__Problem statement__:
Copy out the text of every record below word for word, leaving the pictures out of your answer.

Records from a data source
▬▬▬

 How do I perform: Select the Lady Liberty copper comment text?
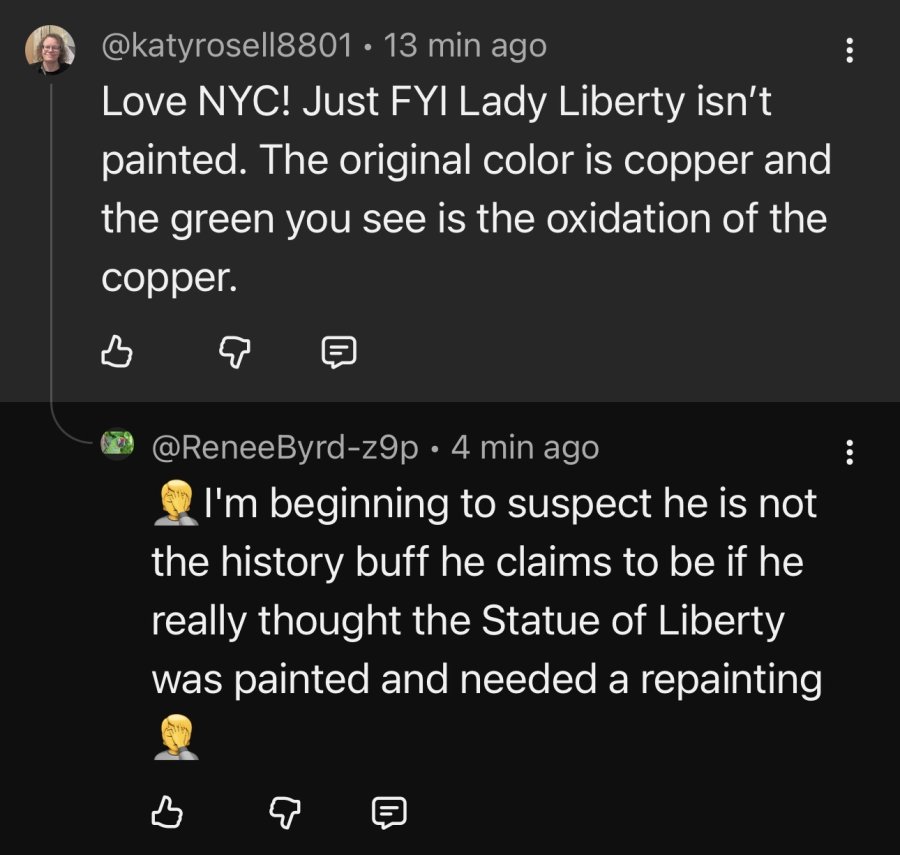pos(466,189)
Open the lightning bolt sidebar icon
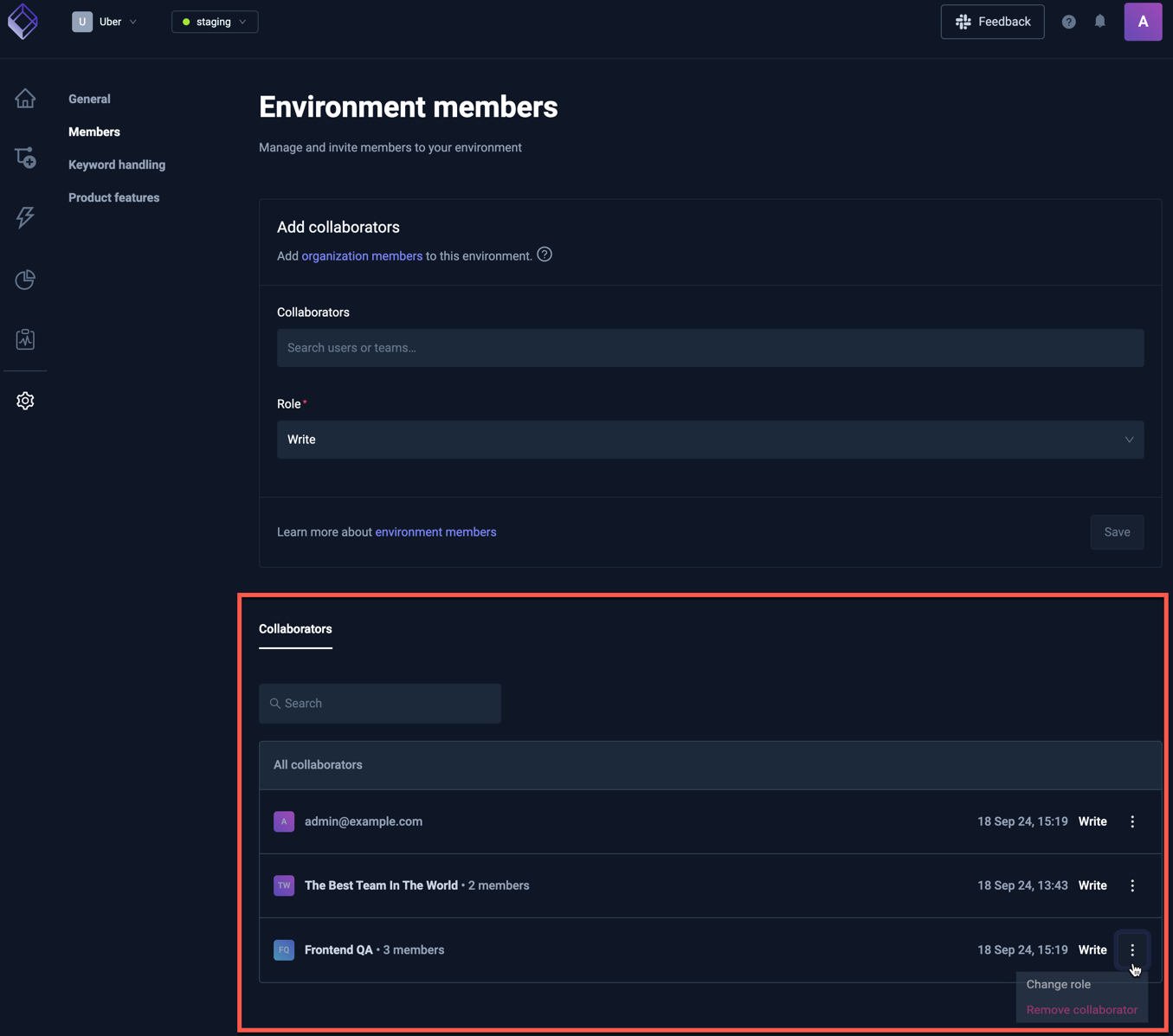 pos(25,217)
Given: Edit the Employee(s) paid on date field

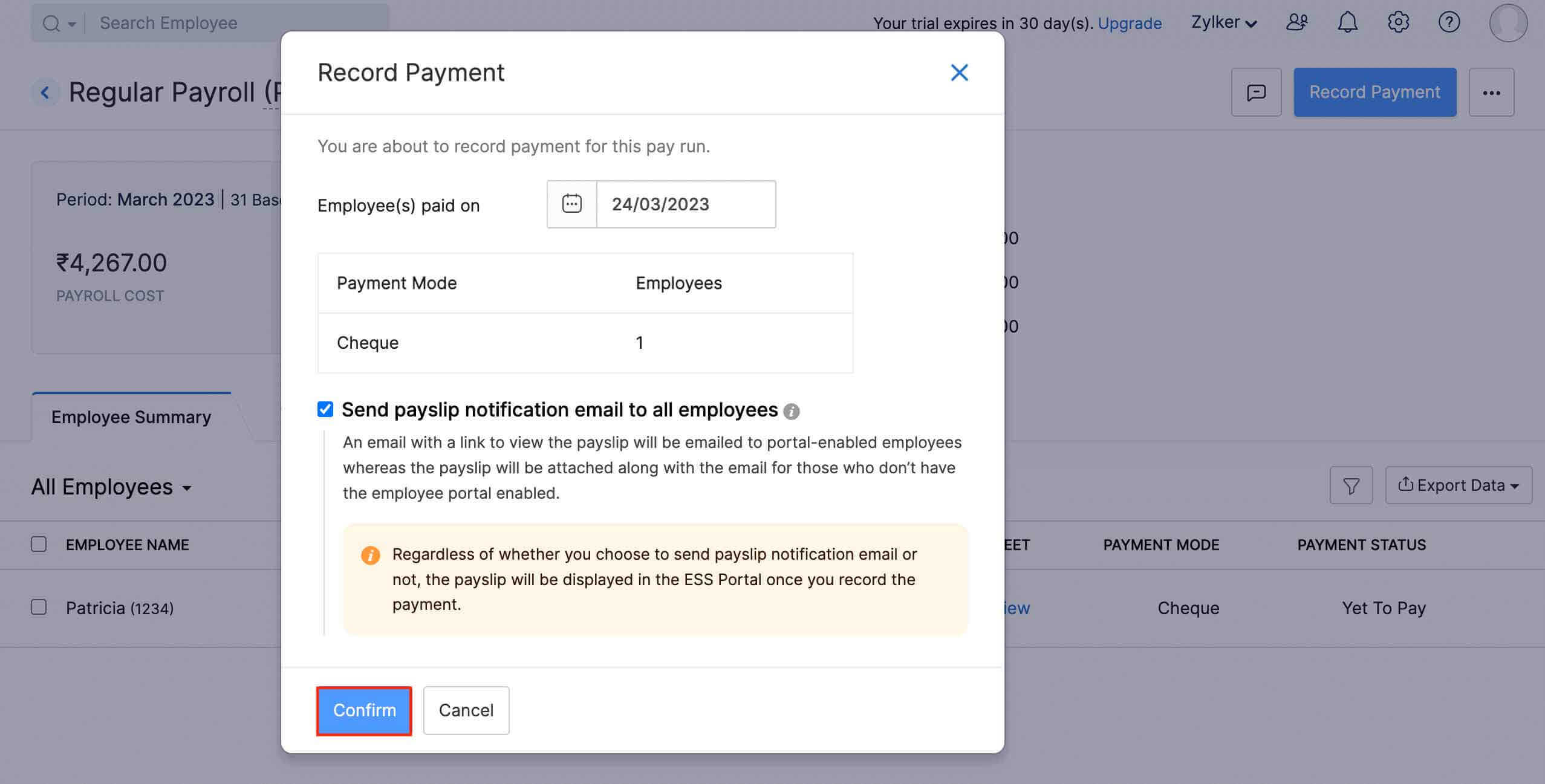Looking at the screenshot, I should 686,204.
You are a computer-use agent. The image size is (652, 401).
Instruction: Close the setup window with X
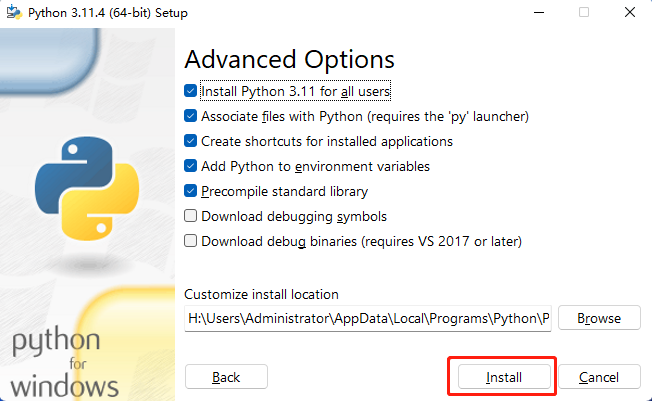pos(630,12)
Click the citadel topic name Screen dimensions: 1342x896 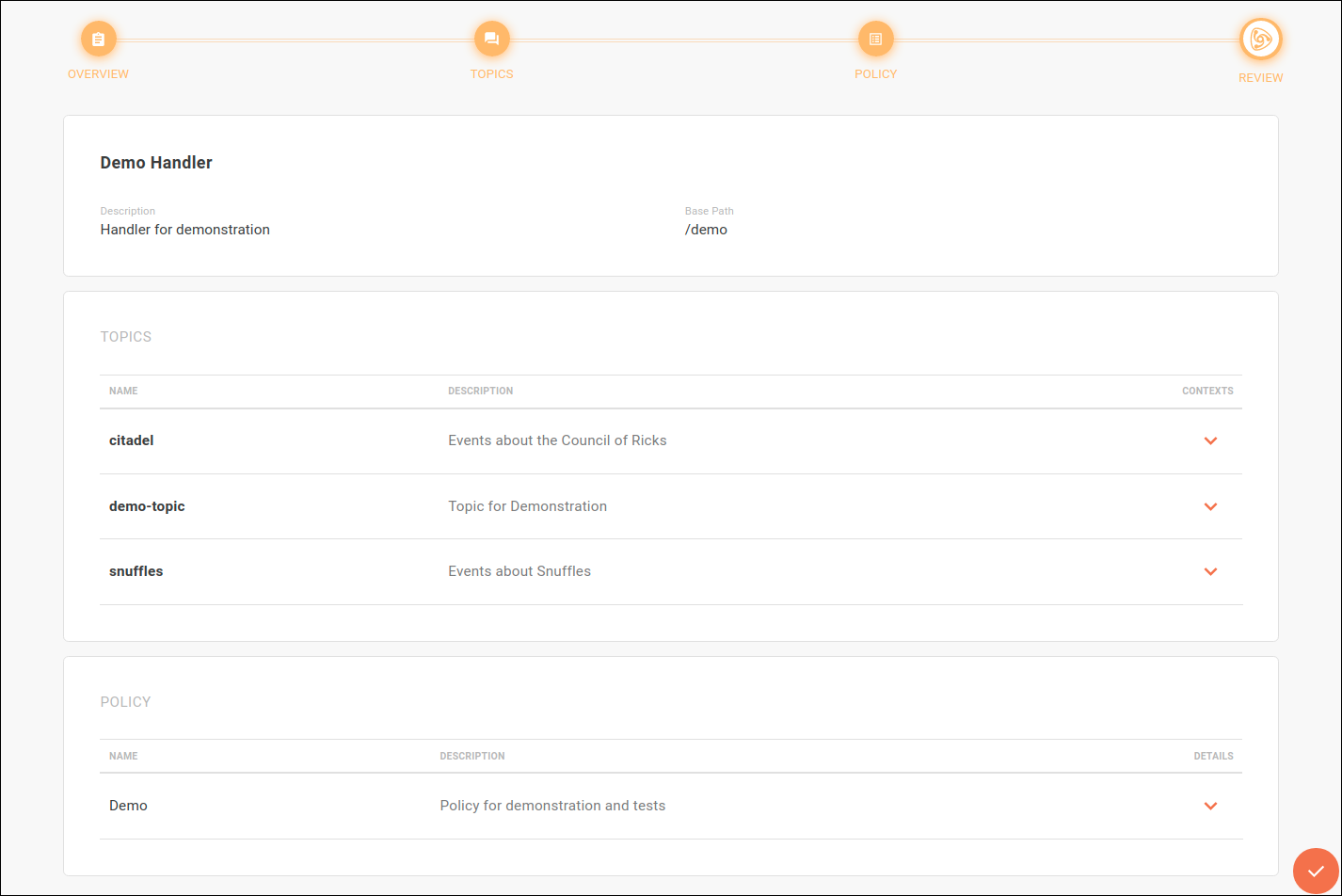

▬▬▬

__Correct response__:
 How do I perform: Select the Lady Liberty copper comment text?
pos(466,189)
Open the lightning bolt sidebar icon
 pos(25,217)
Given: Edit the Employee(s) paid on date field

Looking at the screenshot, I should 686,204.
You are a computer-use agent. The image size is (652, 401).
Instruction: Close the setup window with X
pos(630,12)
Click the citadel topic name Screen dimensions: 1342x896 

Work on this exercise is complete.